Der ZDF-Zweiteiler "Die andere Frau" kann, trotz aufwändiger Produktion und ambitionierten schauspielerischen Leistungen, nicht verbergen, wie schlicht die Vorstellungswelt der Autorin eigentlich ist. Ihren Erfolg macht aus, das die Zuschauerinnen - dass Männer sich freiwillig soviel Herzkino antun, darf von vornherein ausgeschlossen werden - immer mit denselben Klischees bedient werden: begüterter, in Villen oder Schlössern lebender britischer Mittelstand bringt andrer Leute Arbeitstag damit zu, über das Leben im Allgemeinen und die Liebe im Besonderen zu reflektieren, wobei der eine oder andere Schicksalsschlag die Idylle romanverlängernd bedroht.

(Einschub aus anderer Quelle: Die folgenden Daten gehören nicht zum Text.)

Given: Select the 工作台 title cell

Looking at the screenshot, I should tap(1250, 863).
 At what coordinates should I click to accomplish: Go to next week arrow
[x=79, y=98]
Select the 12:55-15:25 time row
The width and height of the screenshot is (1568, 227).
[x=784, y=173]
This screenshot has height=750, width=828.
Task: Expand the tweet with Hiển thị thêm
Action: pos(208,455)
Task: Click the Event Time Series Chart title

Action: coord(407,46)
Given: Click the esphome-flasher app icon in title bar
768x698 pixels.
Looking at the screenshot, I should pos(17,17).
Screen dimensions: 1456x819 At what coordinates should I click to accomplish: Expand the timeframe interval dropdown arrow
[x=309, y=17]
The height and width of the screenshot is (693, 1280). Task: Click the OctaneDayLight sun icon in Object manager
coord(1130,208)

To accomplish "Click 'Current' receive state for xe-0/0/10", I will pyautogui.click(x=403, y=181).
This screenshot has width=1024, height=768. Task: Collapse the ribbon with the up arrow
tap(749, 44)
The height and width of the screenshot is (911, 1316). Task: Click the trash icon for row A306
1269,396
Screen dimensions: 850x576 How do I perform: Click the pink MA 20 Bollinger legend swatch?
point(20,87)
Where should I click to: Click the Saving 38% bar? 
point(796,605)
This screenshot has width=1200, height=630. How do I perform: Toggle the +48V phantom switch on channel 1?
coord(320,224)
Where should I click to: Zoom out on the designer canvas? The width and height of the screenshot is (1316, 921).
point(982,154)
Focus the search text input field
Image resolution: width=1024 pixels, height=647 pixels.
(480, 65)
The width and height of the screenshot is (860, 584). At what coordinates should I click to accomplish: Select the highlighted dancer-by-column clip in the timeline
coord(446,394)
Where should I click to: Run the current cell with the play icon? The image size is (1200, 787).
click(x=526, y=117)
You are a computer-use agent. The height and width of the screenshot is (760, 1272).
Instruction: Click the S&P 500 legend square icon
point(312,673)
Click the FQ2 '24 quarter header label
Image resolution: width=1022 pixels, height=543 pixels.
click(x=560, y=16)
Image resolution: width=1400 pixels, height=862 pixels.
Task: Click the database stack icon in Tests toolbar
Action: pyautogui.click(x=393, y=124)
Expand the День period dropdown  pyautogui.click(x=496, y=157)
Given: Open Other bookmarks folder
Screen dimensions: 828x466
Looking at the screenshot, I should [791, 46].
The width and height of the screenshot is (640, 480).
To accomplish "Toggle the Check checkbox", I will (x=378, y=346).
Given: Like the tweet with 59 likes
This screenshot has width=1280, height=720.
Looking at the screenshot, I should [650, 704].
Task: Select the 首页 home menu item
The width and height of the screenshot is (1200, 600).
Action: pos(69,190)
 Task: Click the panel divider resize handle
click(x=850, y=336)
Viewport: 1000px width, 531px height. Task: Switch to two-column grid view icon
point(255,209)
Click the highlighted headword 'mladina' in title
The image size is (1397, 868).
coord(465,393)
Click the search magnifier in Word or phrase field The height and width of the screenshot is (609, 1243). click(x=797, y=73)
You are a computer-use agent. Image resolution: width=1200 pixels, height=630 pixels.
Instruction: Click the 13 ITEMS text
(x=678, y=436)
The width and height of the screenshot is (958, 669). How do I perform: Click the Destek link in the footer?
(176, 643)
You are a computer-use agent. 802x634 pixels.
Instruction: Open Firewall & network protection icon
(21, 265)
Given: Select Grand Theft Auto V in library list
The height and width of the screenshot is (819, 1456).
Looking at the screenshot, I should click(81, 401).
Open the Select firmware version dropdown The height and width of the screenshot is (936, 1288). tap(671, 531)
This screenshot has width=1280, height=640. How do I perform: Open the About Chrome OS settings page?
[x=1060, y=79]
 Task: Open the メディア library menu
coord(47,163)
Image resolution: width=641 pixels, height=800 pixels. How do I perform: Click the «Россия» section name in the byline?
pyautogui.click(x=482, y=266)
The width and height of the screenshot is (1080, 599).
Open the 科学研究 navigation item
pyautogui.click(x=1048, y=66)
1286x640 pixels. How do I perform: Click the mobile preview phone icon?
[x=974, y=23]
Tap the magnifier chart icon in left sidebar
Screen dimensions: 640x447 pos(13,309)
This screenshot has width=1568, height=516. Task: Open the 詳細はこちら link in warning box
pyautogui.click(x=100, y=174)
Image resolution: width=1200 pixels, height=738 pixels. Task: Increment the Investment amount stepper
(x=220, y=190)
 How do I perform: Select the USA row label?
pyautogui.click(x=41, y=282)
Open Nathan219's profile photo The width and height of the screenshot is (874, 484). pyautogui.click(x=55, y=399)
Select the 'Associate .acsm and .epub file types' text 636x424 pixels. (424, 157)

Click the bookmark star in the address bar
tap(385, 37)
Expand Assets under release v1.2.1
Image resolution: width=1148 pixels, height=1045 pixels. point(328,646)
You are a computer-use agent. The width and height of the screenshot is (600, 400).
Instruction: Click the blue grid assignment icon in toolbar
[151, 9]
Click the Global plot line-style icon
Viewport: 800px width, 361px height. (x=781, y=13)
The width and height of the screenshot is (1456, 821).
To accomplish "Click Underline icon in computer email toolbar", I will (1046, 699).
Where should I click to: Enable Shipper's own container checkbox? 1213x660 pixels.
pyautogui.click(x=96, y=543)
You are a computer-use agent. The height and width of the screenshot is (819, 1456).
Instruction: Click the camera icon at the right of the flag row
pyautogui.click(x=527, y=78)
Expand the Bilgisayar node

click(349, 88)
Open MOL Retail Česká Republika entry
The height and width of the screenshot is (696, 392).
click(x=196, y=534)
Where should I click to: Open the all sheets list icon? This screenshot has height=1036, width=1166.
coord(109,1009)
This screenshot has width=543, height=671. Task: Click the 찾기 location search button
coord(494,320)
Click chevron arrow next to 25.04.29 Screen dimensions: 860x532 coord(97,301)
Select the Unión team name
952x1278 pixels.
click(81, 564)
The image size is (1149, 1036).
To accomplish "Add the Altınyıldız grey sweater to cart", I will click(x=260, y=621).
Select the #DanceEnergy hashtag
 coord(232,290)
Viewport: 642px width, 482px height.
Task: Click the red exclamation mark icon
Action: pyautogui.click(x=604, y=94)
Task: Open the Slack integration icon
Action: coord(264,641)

Der Mann ist, aus der Pilcher-Sicht, an sich ein Schwein. In "Die andere Frau" spricht die trauernde Witwe Rebecca Kendall von ihrem bei einem Flugzeugunglück getöteten Ehemann von der Intensität, mit der dieser Wirklichkeit erfahren habe:"Es hätte für zwei Leben gereicht." Zu diesem Zeitpunkt ahnt die gute Frau noch nicht, dass ihr Mann tatsächlich ein bigamistisches Doppelleben geführt hat. Auch der Vater der anderen Ehefrau hatte seine Familie im Stich gelassen. Höhepunkt des virilen Bösen ist allerdings der fiese Bruder des Verunglückten: Rupert Everetts darstellerische Leistung besteht tatsächlich darin, stereotyp böse drein zu schauen .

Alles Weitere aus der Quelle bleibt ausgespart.